GPIO performance on raspberry pi is an often discussed topic.
New scratch uses a build in gpioServer, other options are scratchClient.
Especially stepper motors need quite high pulse rate, so I have set up a test harness for a small stepper with 2ms step width. The scenario are
- a DMA pulse driven approach
- a python program
- scratch, using scratchClient
- scratch, using GPIOserver
The main focus is on performance of scratch to GPIO.
For scratchClient, some bottleneck analysis is performed.
DMA created pulses
As expected, DMA pulse widths are precise. The glitch on third line is due to a limitation in my modified RPIO.PWM-library which does not yet allow impulse roll over. The interval time printed on the image is for four steps and precise 8ms.
This DMA approach is listed for reference only, as it is not easily controllable from scratch. It is either on or off, but number of pulses can’t be determined.
python created pulses
python code is also pretty good. Pulse with is exceeding the expected 8ms by 0.5ms, which could quite easily compensated by some more advanced time handling.
scratch and scratchClient
The scratchClient approach is expected to be slower. Time scale is changed for this chart and the result is 326ms for 4 steps, which is 40 times slower than python or DMA.
scratch with gpioserver
GPIOserver, build in into scratch, is finally at 101ms, three times faster than scratch with scratchClient, only 12 times slower than python. The assymmetric pulses are due to to ‘forever loop’, I suppose.
All of the measurements have been taken on a RPI2, Model B, raspbian ‘jessie’, scratch is 2015-11-11.
Python is 2.7, the DMA code is a modified RPIO.PWM, adjusted for PI2.

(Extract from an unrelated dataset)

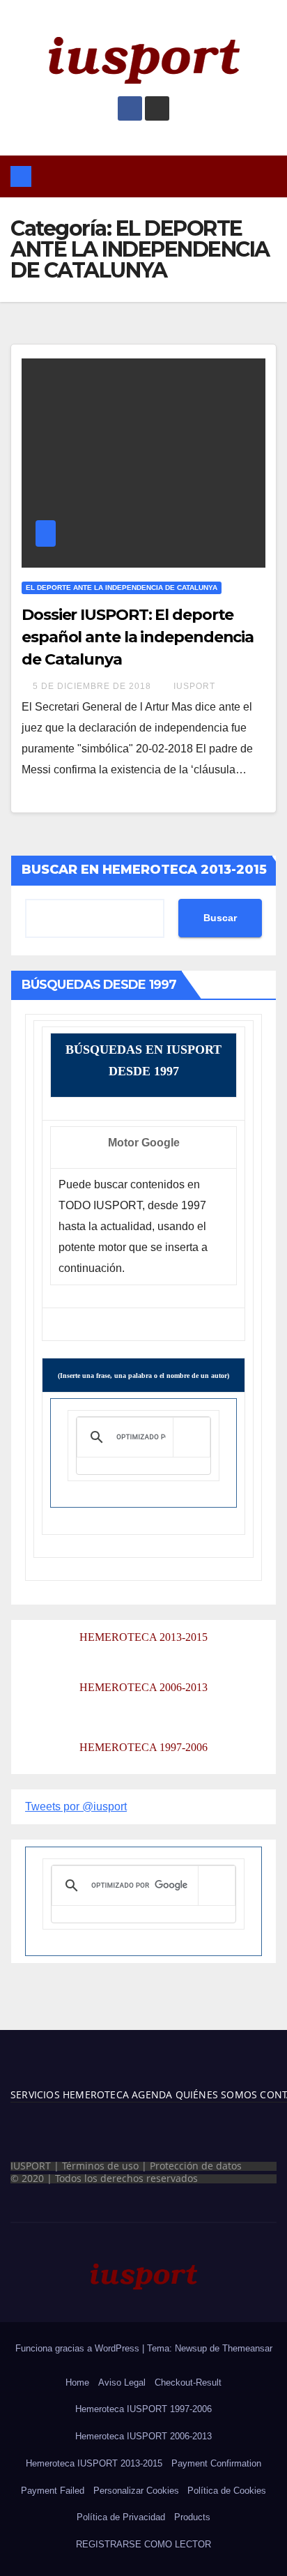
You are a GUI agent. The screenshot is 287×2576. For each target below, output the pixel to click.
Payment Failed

scratchClient bottleneck analysis
The result for scratchClient was unexpectedly bad. So I have set up some tests to find out where the bottleneck is located.

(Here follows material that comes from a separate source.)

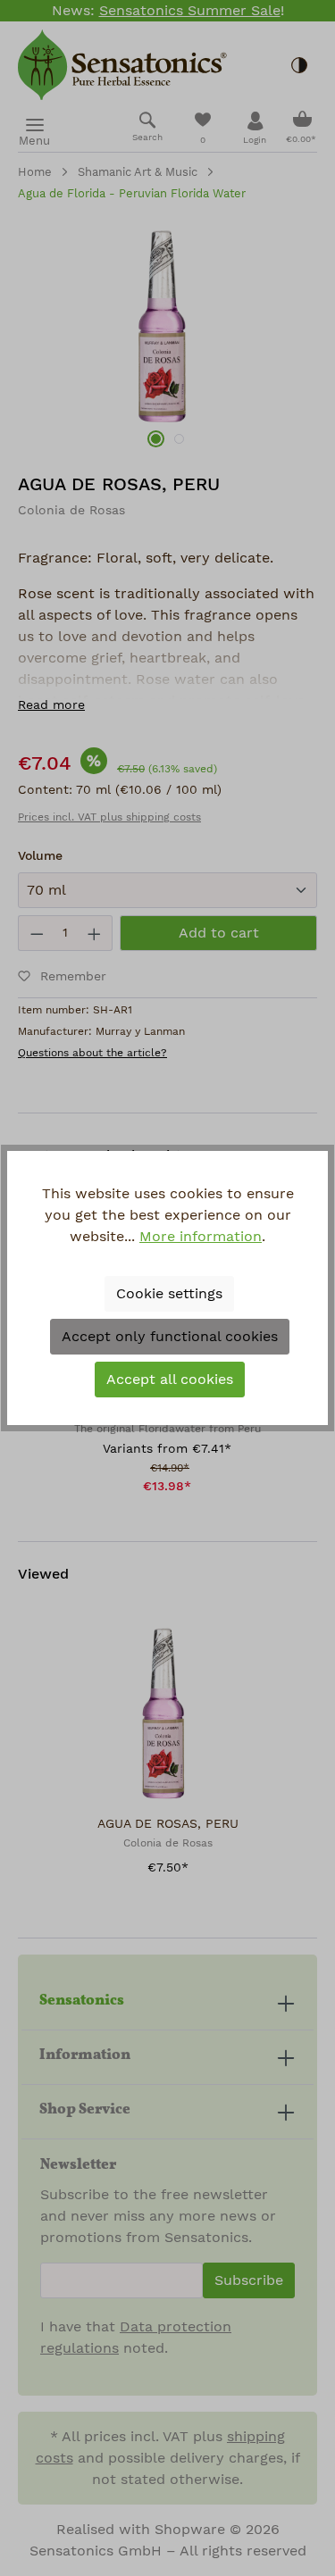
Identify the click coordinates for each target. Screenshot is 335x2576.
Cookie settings (169, 1294)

First approach was to change the variable based communication to the stepper module by an event based ‘broadcast’. This approach resulted in 101ms cycle time, a good match to the result from GPIOserver.
Second approach was to write a small python code which simulates scratch: a socket server for port 42001, sending out sensor updates like “sensor-update “br0.0” 0 “.
The delay time was 2ms, and the result from this is a cycle time of 9ms. Pretty close to the pure python approach.
From these results it is clear that the bottleneck is on scratch side. Looks as if scratch variable access and sending them out is three times slower than sending out broadcasts from scratch.
Socket communication imposes some overhead, but is not limiting performance.